Notifications You must be signed in to change notification settings

Caspia/npm-populate

Repository files navigation

npm-populate

Exercises an npm registry with the intent of caching modules for offline use.

Introduction

Generally, this program runs through a list of npm modules stored in moduleList.txt, and asks whatever underlying npm registry is attached to install them. The assumption is that the registry maintains some sort of cache for offline use, that is populated whenever a module is installed.

Running

Run this file from the command line, in the same directory as this file.

node npmInstall.js

Some of the modules in moduleList.txt rely on a functional git either implicitly or explicitly. Running this program in a bash command prompt installed using a standard Windows git install works well.

Note this file assumes it is running on Windows. Also, npm install is not needed to run, only for development to support eslint.

Two environment variables are used, both optional:

NPMPOPULATE_REGISTRY: URL to use in setting the npm registry (else use the default registry) NPMPOPULATE_SKIP: Install only this number of modules in module list, for quick testing.

Typical setup of registry to populate

First, you will need a working Docker installation (typically using a Linux server) including both docker and docker-compose. Check Docker for instructions on how to set that up.
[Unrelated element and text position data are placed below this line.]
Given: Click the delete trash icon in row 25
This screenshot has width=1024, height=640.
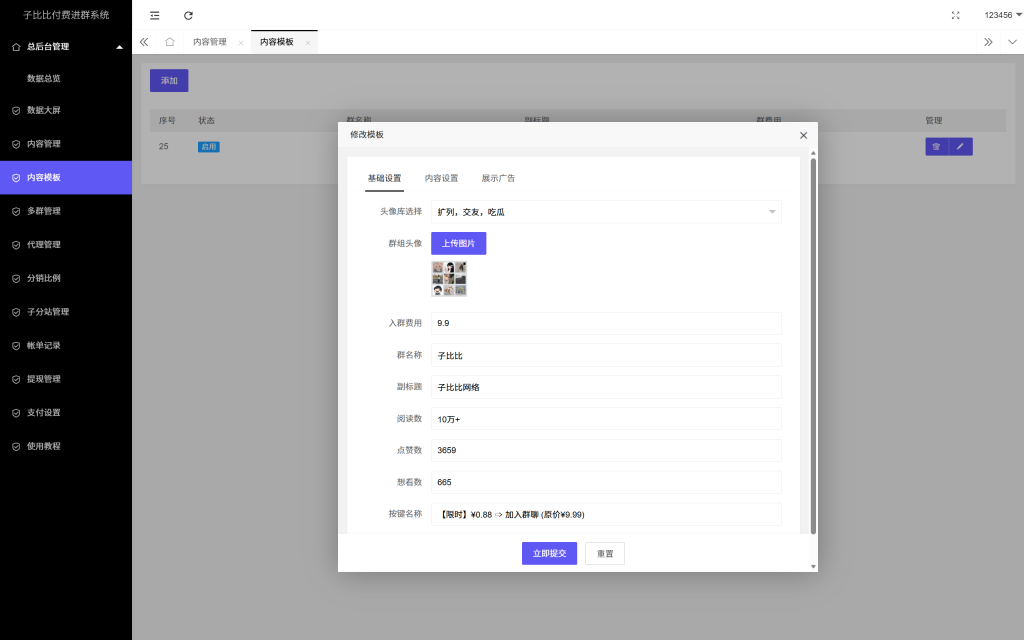Looking at the screenshot, I should (x=936, y=147).

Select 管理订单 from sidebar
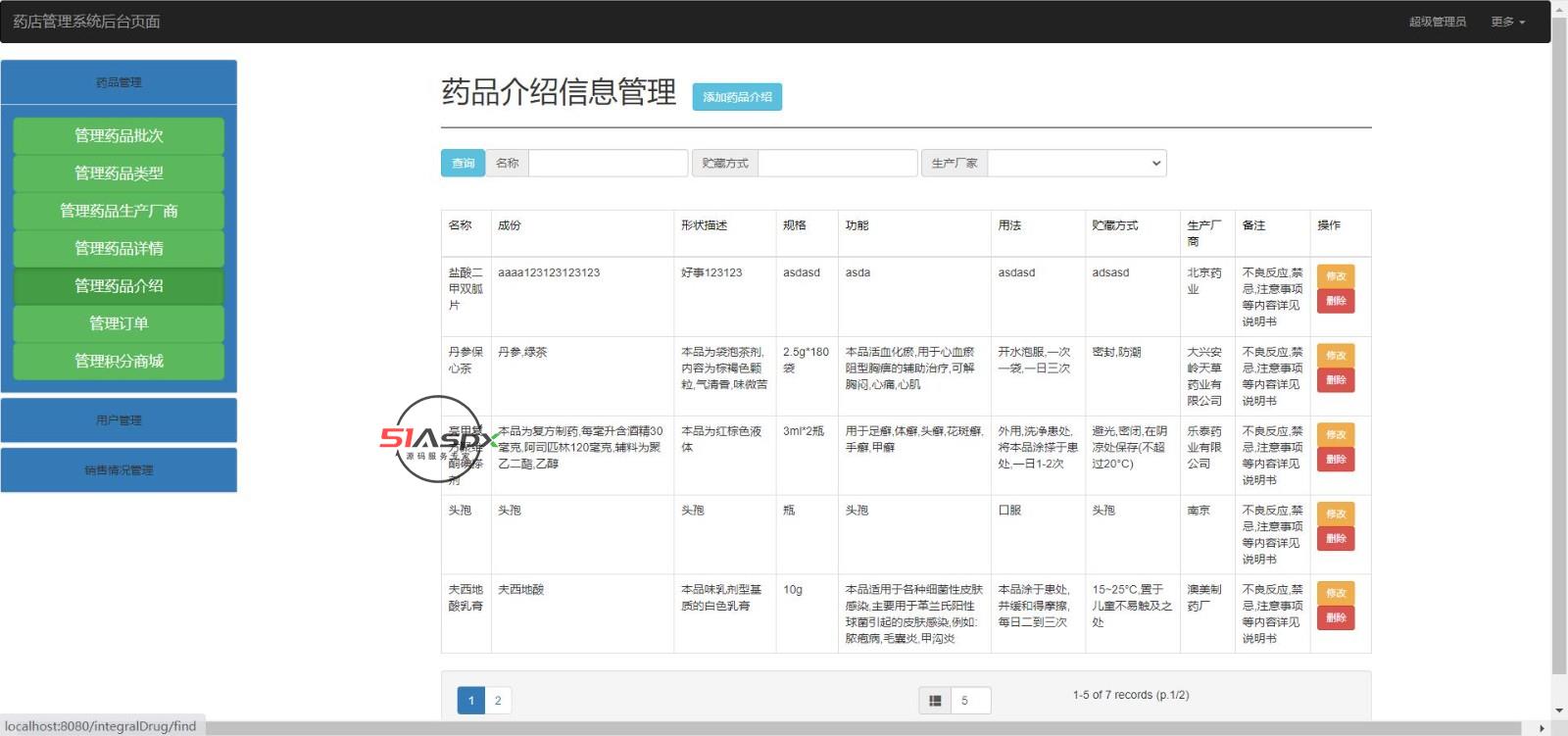click(x=119, y=323)
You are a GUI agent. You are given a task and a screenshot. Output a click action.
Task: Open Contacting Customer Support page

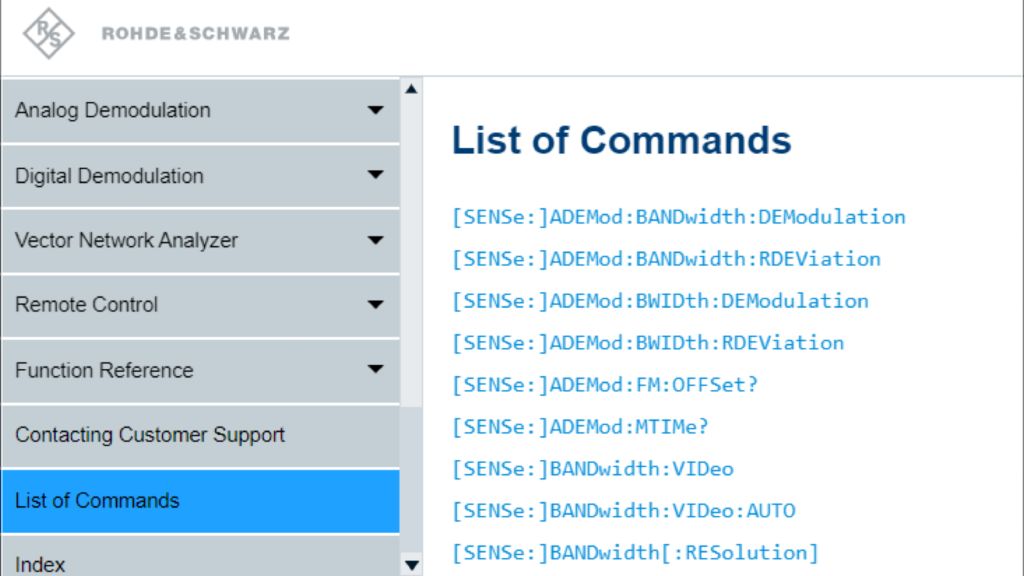pyautogui.click(x=150, y=435)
On the Docker host, we use volumes located at /srv/verdaccio to store the verdaccio cache that we want to populate.

To initially populate a verdaccio cache with this program, you need to setup an empty verdaccio storage cache in a verdaccio container. The release directory here allows creation of an appropriate Docker image. Here are instructions using that to setup a blank repository.

The verdaccio build in ./release uses a file ".env" containing configuration variables to store information about a particular populate run. A template for that file is in release/env-template. Copy that file to /release/.env and modify according to your run. The three variables there are:

PORT: The numeric port that will be used on the host Docker system to serve the verdaccio instance. RELEASE: A name for this particular version of the created verdaccio cache. Typically this is just given as a date, like 20180315 CONFIGFILE: This has one of two values. Use configOnline.yaml for runs that use the base npm registry to populate a cache, and config.yaml after populating to prevent further updates from the base npm registry.

First, create a folder on the Docker host called /srv/verdaccio/$RELEASE (I'll assume that RELEASE is 20180315 in further instuctions). That folder then needs to have ownership set so that the verdaccio image can access it. Example:

mkdir -p /srv/verdaccio/20180315
rm -rf /srv/verdaccio/20180315/*
chown 100:101 /srv/verdaccio/20180315

(These steps can also be done by running ./release/.makeNewVolume.sh which will read variables from .env)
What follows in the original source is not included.